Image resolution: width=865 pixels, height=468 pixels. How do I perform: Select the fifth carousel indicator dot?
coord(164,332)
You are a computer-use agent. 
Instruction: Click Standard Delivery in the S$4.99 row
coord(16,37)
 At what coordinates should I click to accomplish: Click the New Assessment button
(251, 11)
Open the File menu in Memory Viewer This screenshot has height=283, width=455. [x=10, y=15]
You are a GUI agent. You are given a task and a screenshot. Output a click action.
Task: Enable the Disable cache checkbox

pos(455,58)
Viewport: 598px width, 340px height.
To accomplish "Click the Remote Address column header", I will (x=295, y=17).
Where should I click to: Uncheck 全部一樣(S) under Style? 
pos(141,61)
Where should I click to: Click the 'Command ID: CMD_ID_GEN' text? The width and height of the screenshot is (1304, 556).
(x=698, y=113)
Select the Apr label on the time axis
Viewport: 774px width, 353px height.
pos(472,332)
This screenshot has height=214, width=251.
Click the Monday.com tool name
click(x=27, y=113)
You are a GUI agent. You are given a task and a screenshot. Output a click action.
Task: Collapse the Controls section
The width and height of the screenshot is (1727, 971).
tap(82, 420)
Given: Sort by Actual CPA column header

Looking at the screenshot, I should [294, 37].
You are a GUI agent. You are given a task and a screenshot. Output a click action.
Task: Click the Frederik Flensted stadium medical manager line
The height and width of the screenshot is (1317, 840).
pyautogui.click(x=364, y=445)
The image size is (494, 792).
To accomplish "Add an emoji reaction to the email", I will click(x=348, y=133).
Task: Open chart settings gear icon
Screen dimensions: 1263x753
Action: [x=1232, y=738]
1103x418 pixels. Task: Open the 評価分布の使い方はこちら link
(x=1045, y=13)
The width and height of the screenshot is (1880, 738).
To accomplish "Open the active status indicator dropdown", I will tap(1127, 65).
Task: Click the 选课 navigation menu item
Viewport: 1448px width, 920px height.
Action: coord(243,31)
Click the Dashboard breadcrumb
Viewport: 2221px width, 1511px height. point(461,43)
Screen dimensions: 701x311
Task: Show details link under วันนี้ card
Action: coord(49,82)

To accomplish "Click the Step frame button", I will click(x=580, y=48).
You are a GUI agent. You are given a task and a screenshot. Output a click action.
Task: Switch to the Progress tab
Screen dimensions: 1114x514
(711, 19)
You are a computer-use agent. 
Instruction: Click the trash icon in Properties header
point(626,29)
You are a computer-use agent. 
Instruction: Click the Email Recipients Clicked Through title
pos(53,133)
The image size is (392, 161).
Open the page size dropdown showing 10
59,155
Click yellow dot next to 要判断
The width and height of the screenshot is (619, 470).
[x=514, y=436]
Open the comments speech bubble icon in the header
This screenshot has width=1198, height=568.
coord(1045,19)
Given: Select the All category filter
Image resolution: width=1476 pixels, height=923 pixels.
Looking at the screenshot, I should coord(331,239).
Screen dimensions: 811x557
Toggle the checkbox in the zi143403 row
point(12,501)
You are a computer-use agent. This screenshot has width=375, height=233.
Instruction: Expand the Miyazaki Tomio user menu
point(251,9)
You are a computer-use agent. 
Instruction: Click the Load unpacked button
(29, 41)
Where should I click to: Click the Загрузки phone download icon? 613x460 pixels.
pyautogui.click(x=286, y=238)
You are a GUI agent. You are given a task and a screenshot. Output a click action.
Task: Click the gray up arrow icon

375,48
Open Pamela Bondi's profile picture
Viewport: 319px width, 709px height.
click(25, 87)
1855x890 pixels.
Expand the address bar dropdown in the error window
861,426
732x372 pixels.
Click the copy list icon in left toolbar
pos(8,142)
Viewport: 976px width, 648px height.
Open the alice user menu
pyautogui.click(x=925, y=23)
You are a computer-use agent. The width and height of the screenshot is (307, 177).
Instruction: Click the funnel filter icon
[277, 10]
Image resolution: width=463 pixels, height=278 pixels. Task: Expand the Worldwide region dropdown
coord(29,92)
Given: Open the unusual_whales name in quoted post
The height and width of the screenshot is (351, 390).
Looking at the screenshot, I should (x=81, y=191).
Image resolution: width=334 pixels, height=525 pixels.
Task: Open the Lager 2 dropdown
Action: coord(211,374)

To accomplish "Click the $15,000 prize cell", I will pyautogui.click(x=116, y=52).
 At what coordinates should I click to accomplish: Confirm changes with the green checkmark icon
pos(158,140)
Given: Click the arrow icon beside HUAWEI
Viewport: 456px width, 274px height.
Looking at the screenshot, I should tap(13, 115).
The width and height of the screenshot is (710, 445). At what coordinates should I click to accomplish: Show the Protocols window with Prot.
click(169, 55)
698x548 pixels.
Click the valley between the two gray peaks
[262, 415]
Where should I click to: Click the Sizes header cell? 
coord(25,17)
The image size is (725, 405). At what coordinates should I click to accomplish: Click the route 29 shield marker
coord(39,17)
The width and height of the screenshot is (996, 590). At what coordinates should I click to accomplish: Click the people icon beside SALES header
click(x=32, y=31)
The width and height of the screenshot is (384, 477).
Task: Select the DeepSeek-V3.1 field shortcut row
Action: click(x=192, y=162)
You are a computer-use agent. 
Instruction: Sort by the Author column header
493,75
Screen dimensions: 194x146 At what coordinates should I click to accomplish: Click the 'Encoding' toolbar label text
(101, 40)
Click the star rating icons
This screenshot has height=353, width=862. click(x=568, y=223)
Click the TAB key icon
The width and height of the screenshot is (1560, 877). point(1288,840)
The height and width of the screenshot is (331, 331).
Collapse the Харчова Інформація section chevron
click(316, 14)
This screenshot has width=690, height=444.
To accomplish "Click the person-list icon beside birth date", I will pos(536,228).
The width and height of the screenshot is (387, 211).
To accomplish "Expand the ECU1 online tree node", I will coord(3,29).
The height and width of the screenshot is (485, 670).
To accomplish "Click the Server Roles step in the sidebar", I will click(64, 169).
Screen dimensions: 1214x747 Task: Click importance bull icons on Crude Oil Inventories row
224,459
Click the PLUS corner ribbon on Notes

» **BRIEF**
Please repeat all of the material above word for word.

» **REPLY TO THE TASK**
Image resolution: width=865 pixels, height=468 pixels. How do I perform: Select the fifth carousel indicator dot?
coord(164,332)
You are a computer-use agent. 
Instruction: Click Standard Delivery in the S$4.99 row
coord(16,37)
 At what coordinates should I click to accomplish: Click the New Assessment button
(251, 11)
Open the File menu in Memory Viewer This screenshot has height=283, width=455. [x=10, y=15]
You are a GUI agent. You are given a task and a screenshot. Output a click action.
Task: Enable the Disable cache checkbox

pos(455,58)
Viewport: 598px width, 340px height.
To accomplish "Click the Remote Address column header", I will (x=295, y=17).
Where should I click to: Uncheck 全部一樣(S) under Style? 
pos(141,61)
Where should I click to: Click the 'Command ID: CMD_ID_GEN' text? The width and height of the screenshot is (1304, 556).
(x=698, y=113)
Select the Apr label on the time axis
Viewport: 774px width, 353px height.
pos(472,332)
This screenshot has height=214, width=251.
Click the Monday.com tool name
click(x=27, y=113)
You are a GUI agent. You are given a task and a screenshot. Output a click action.
Task: Collapse the Controls section
The width and height of the screenshot is (1727, 971).
tap(82, 420)
Given: Sort by Actual CPA column header

Looking at the screenshot, I should [294, 37].
You are a GUI agent. You are given a task and a screenshot. Output a click action.
Task: Click the Frederik Flensted stadium medical manager line
The height and width of the screenshot is (1317, 840).
pyautogui.click(x=364, y=445)
The image size is (494, 792).
To accomplish "Add an emoji reaction to the email", I will click(x=348, y=133).
Task: Open chart settings gear icon
Screen dimensions: 1263x753
Action: [x=1232, y=738]
1103x418 pixels. Task: Open the 評価分布の使い方はこちら link
(x=1045, y=13)
The width and height of the screenshot is (1880, 738).
To accomplish "Open the active status indicator dropdown", I will tap(1127, 65).
Task: Click the 选课 navigation menu item
Viewport: 1448px width, 920px height.
Action: coord(243,31)
Click the Dashboard breadcrumb
Viewport: 2221px width, 1511px height. point(461,43)
Screen dimensions: 701x311
Task: Show details link under วันนี้ card
Action: coord(49,82)

To accomplish "Click the Step frame button", I will click(x=580, y=48).
You are a GUI agent. You are given a task and a screenshot. Output a click action.
Task: Switch to the Progress tab
Screen dimensions: 1114x514
(711, 19)
You are a computer-use agent. 
Instruction: Click the trash icon in Properties header
point(626,29)
You are a computer-use agent. 
Instruction: Click the Email Recipients Clicked Through title
pos(53,133)
The image size is (392, 161).
Open the page size dropdown showing 10
59,155
Click yellow dot next to 要判断
The width and height of the screenshot is (619, 470).
[x=514, y=436]
Open the comments speech bubble icon in the header
This screenshot has width=1198, height=568.
coord(1045,19)
Given: Select the All category filter
Image resolution: width=1476 pixels, height=923 pixels.
Looking at the screenshot, I should coord(331,239).
Screen dimensions: 811x557
Toggle the checkbox in the zi143403 row
point(12,501)
You are a computer-use agent. This screenshot has width=375, height=233.
Instruction: Expand the Miyazaki Tomio user menu
point(251,9)
You are a computer-use agent. 
Instruction: Click the Load unpacked button
(29, 41)
Where should I click to: Click the Загрузки phone download icon? 613x460 pixels.
pyautogui.click(x=286, y=238)
You are a GUI agent. You are given a task and a screenshot. Output a click action.
Task: Click the gray up arrow icon

375,48
Open Pamela Bondi's profile picture
Viewport: 319px width, 709px height.
click(25, 87)
1855x890 pixels.
Expand the address bar dropdown in the error window
861,426
732x372 pixels.
Click the copy list icon in left toolbar
pos(8,142)
Viewport: 976px width, 648px height.
Open the alice user menu
pyautogui.click(x=925, y=23)
You are a computer-use agent. The width and height of the screenshot is (307, 177).
Instruction: Click the funnel filter icon
[277, 10]
Image resolution: width=463 pixels, height=278 pixels. Task: Expand the Worldwide region dropdown
coord(29,92)
Given: Open the unusual_whales name in quoted post
The height and width of the screenshot is (351, 390).
Looking at the screenshot, I should (x=81, y=191).
Image resolution: width=334 pixels, height=525 pixels.
Task: Open the Lager 2 dropdown
Action: coord(211,374)

To accomplish "Click the $15,000 prize cell", I will pyautogui.click(x=116, y=52).
 At what coordinates should I click to accomplish: Confirm changes with the green checkmark icon
pos(158,140)
Given: Click the arrow icon beside HUAWEI
Viewport: 456px width, 274px height.
Looking at the screenshot, I should tap(13, 115).
The width and height of the screenshot is (710, 445). At what coordinates should I click to accomplish: Show the Protocols window with Prot.
click(169, 55)
698x548 pixels.
Click the valley between the two gray peaks
[262, 415]
Where should I click to: Click the Sizes header cell? 
coord(25,17)
The image size is (725, 405). At what coordinates should I click to accomplish: Click the route 29 shield marker
coord(39,17)
The width and height of the screenshot is (996, 590). At what coordinates should I click to accomplish: Click the people icon beside SALES header
click(x=32, y=31)
The width and height of the screenshot is (384, 477).
Task: Select the DeepSeek-V3.1 field shortcut row
Action: click(x=192, y=162)
You are a computer-use agent. 
Instruction: Sort by the Author column header
493,75
Screen dimensions: 194x146 At what coordinates should I click to accomplish: Click the 'Encoding' toolbar label text
(101, 40)
Click the star rating icons
This screenshot has height=353, width=862. click(x=568, y=223)
Click the TAB key icon
The width and height of the screenshot is (1560, 877). point(1288,840)
The height and width of the screenshot is (331, 331).
Collapse the Харчова Інформація section chevron
click(316, 14)
This screenshot has width=690, height=444.
To accomplish "Click the person-list icon beside birth date", I will pos(536,228).
The width and height of the screenshot is (387, 211).
To accomplish "Expand the ECU1 online tree node", I will coord(3,29).
The height and width of the screenshot is (485, 670).
To accomplish "Click the Server Roles step in the sidebar", I will click(64, 169).
Screen dimensions: 1214x747 Task: Click importance bull icons on Crude Oil Inventories row
224,459
Click the PLUS corner ribbon on Notes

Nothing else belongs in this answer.